A warm welcome in Grytviken

Caramor - sailing around the world
Franco Ferrero / Kath Mcnulty
Thu 21 Jan 2016 01:10
54:16.9S 36:30.5W

The Deputy Director for Penguin Affairs welcomes us to Grytviken

Two days were well spent, anchored in Rosita Harbour, sleeping and repairing Caramor while the winds howled and the cockpit filled with snow but we had to get to Grytviken sooner rather than later to sign in to South Georgia officially.

By the third day, it was still snowing but the wind had moderated. Bravely we stuck our noses out and went for it.

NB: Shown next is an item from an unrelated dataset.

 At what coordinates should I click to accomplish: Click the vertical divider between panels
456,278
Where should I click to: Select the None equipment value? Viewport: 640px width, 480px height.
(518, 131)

As you can see, only my nose sticks out

Past islands and calving glaciers we sailed, with seals porpoising everywhere around us until we reached Cumberland Bay. Deep inside the East arm lies Grytviken, an old whaling station and King Edward Point, the headquarters for the South Georgia government. Over the VHF radio we spoke to Simon, a government officer who told us to tie up to one of the other two yachts already in Grytviken. We guessed one was Windora and radioed Phil who invited us to go alongside. Linda and Bernie kindly came out to help us with our ropes and within minutes we were made fast. No sign of Phil though. Simon came on board to complete the formalities. We later realised Phil had been aboard Windora all along, entertaining a couple of craftsmen from the Falklands who are restoring some of the buildings here over the summer. A bottle of rum had got between him and the companionway preventing him from helping us tie up. (Later, one of the Falkland workers lost a tooth when he bit Phil's foot, sock and all, but we won't say anymore about that!) Parties on Caramor are much more sedate.

The second yacht was Kestrel from Canada and her crew Isolde and Gabor have sailed all over the world. The next morning Johan arrived in his red steel boat, Saturnin. Four yachts in Grytviken is a rare sight. 

Linda invited us all for dinner and eight of us squeezed around Windora's galley table for a superb shephard's pie followed by a delicious rhubarb crumble. By now we are all short of fresh ingredients and Bernie was waxing lyrical about the delicious dandelion leaves you can pick all around Grytviken, an invasive weed introduced many years ago by mistake and now beyond control. (I tried one later but it tasted just like dandelion does anywhere.) Bernie stoically tackled the massive dirty dish mountain and made us tea while Linda and Phil gave us some top tips for Chile.

One by one, the other yachts sailed away and Franco and I, camera at the ready, stepped onto the quay in search of wildlife.

King penguins feature high on my list of 'must see' while in South Georgia but I wasn't expecting any until we visit some of the breeding sites. They stand around Grytviken in small groups, moulting. They occasionally go for a stroll along the path and if you walk towards them, they stop and trumpet to each other. The museum has a whole pelt that you can touch, the feathers feel just like fur.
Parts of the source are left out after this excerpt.